What’s in a kilim? History and motifs

By Bingül Gündaş

Throughout history, man has insulated his home against fierce heat, bitter cold, snow and rain by weaving all kinds of clothing, covers and trappings. From such modest needs, the flat-weaving culture has developed. The woven fruits of these simple nomadic and village looms we know today as kilim.

Starting from the simplest forms, these textiles developed from the most basic items of utility to the most elaborate artifacts of prestige and decorative beauty, as symbols of group identity. Over 8,000 years ago in Anatolia, or today’s modern Turkey, women may have been weaving kilim as functional everyday items. They were used for floor coverings, cushions, storage bags, tent decorations, saddlebags and so on.

Its light weight and easy care made it popular among nomadic tribes. The finest of the kilim were kept for dowry and allowed the weaver a certain advantage in her marriage prospects. Up to the beginning of this century, some of the same designs that were woven by these ancient civilizations of Anatolia were still being copied and passed down to the next generation.

A kilim is not a rug! Kilim is a Turkish word that actually refers to the way something is made; that is, referring to the weaving technique. “Tapestry weave” and “flat-weaving” are the closest terms to describe it. Zili, sumak, palaz, and cicim are the names given to various weaving techniques used in Anatolia. 

In kilim technique, patterns are produced by winding the colored weft threads around pairs of warps. In cicim, zili, and palaz, three kinds of threads are woven together: warps, colored wefts, and other colored threads. From the Çatalhöyük people through the Hitites, the Romans, the Greeks, the Lyckians, the Selcuks, the Turkmens, and the Ottomans, the women of Anatolia have preserved this art form and each one has added her own culture, her way of life, and her expression to the art of kilim-weaving.

Entries provided:

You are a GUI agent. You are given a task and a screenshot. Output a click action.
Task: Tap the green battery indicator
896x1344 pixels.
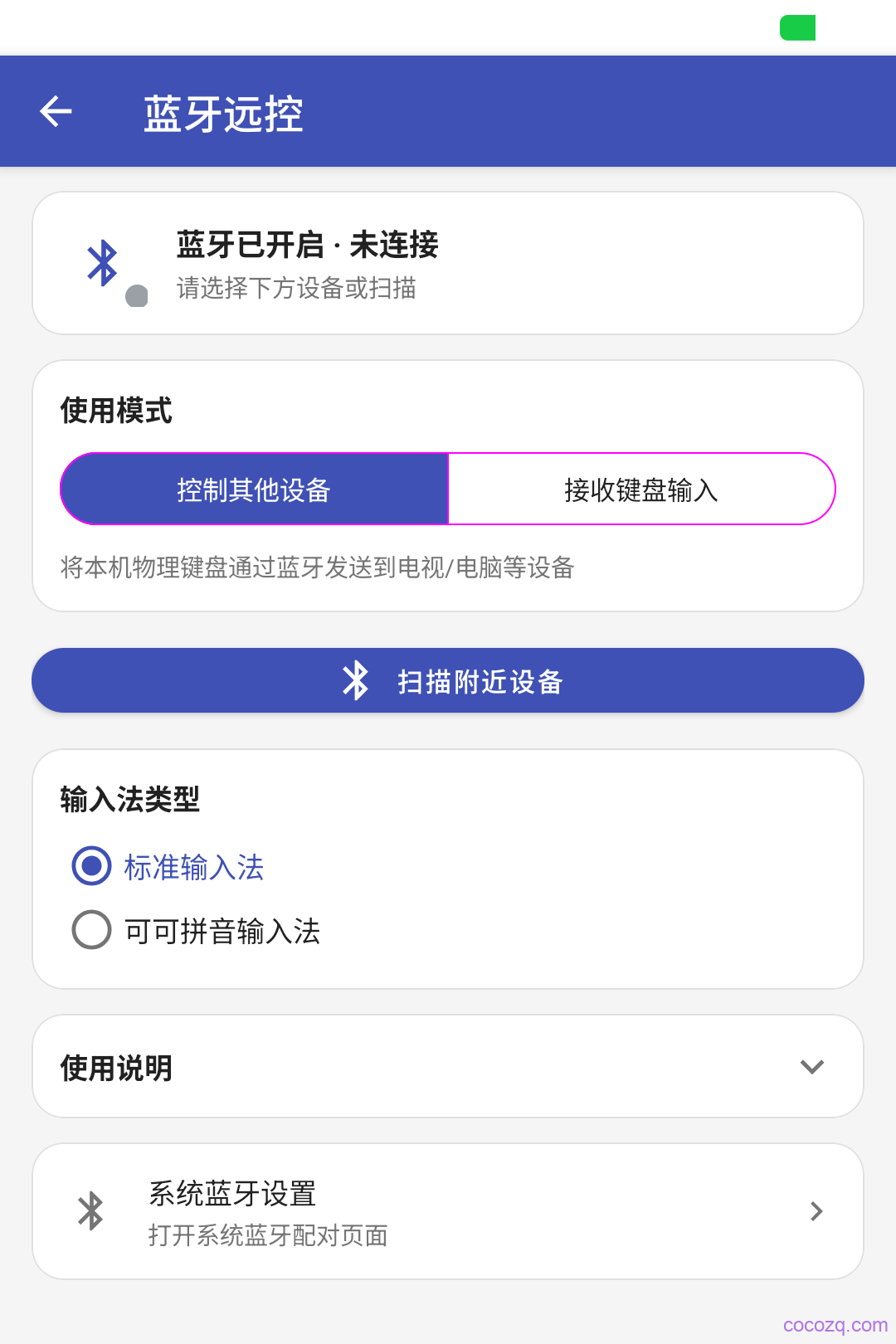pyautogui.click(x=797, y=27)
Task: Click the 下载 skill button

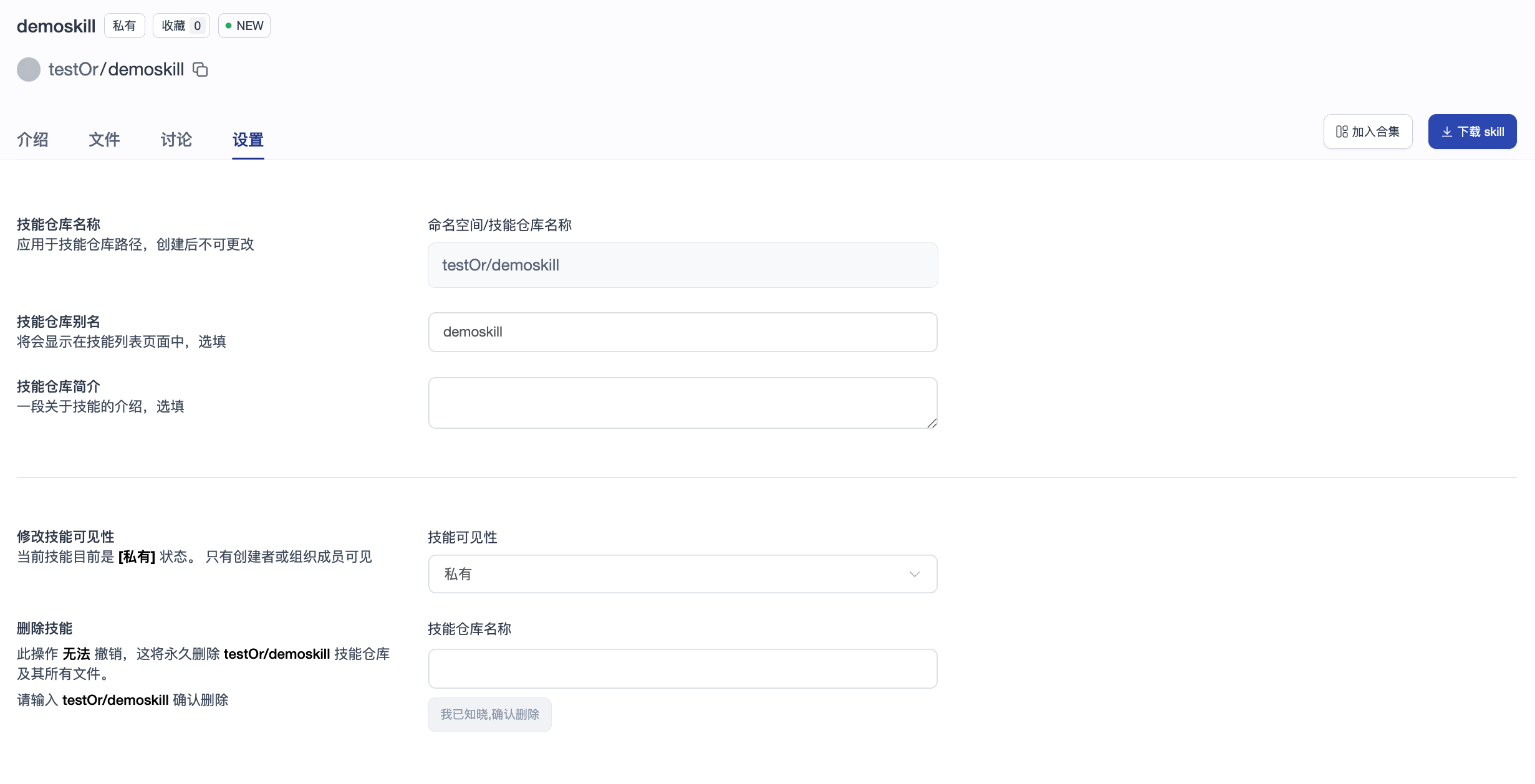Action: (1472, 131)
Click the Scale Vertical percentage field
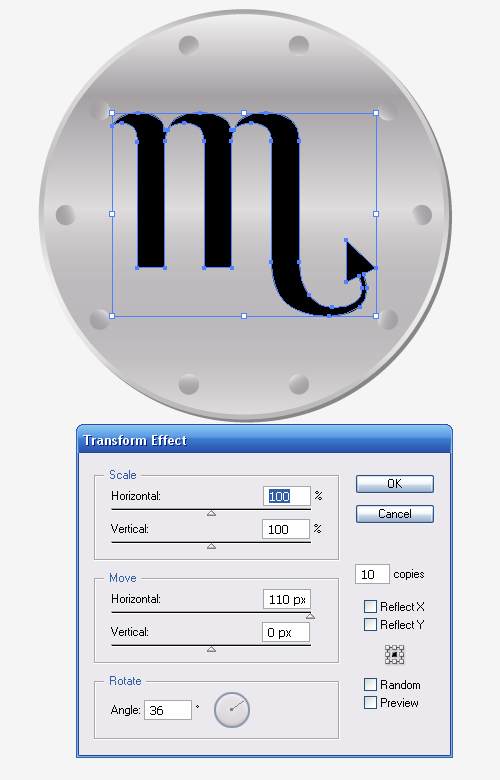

What needs to be done: Extend the kilim history piece, starting after its last sentence.

Response to the exercise:
The geometric motifs in these antique tribal rugs and weavings evolved directly on the loom. Traditional designs, whether religious, talismanic or totemic, were passed from one generation to the next, with each weaver creating subtle variations that reflected her own artistic personality.

Ancient icons of universal belief

Seeking the origin of certain designs is a favorite but hazardous pastime of Western collectors. For example, the motifs and symbols of kilim have been analyzed and catalogued according to their most recognizable and common characteristics. All of this was done in an attempt to follow logical procedures of investigation, trying to find a meaning which might be locked within the chaotic array of predominantly geometric composition. What is certain is that the traditions which determine the use of motifs and patterns in the flat-weaves have a colorful oral ancestry, wherein the names for a pattern or motif have been communicated verbally from mother to daughter and from weaver to weaver over the generations. And, any system of entirely verbal instructions is, by nature, subject to change, distortion, interpretations and meanings that will be altered and misunderstood over the ages. Like the traditions of tribal folklore and history, it too has been lost, defeated by education and commercialization, urbanization and a general loss of tribal identity.

When nomads settled into village life, they often turned from their old flat-weave traditions to pile-rug production. How natural that they should include flat-weave motifs and details in their new weavings! The key to understanding the evolution of any textile motif is determining the medium in which it originated. Only then can we separate pure forms from adaptations. 

But what are the clues? If we find similar forms in different kinds of tribal weavings, how can we decide which came first? There is no direct answer or discipline that explains the development of, and meaning behind, the patterns and motifs found in a kilim. 

It involves three connected processes: 

  1. Analyzing the structure of the flat-weaving and the resulting limitations on pattern and geometry.
  2. Then, a study of tribal groups; their migrations, lifestyle, religion, beliefs and superstitions.
  3. Finally, putting together how such cultural patterning evolved into family traditions and the folklore of settled villagers.

Patterns, motifs and limitations

The very process of weaving itself limits the types of patterning which are possible. The most simple form of weaving is “balanced plain” weave. The colors of both warp and weft threads will show on the surface. The weaver’s desire to break up these stripes led to creation of color, easily achieved using “slit-weave”. In this way, colors form blocks which may then be coordinated into patterns, rather than mere stripes.

To keep the slits small, only triangles, diamonds, 90 or 45 degree angles and stepped motifs can be produced. Subsequently, more sophisticated motifs developed from these simple geometric patterns. This motif development can be seen in the nomadic tribes of Central Asia.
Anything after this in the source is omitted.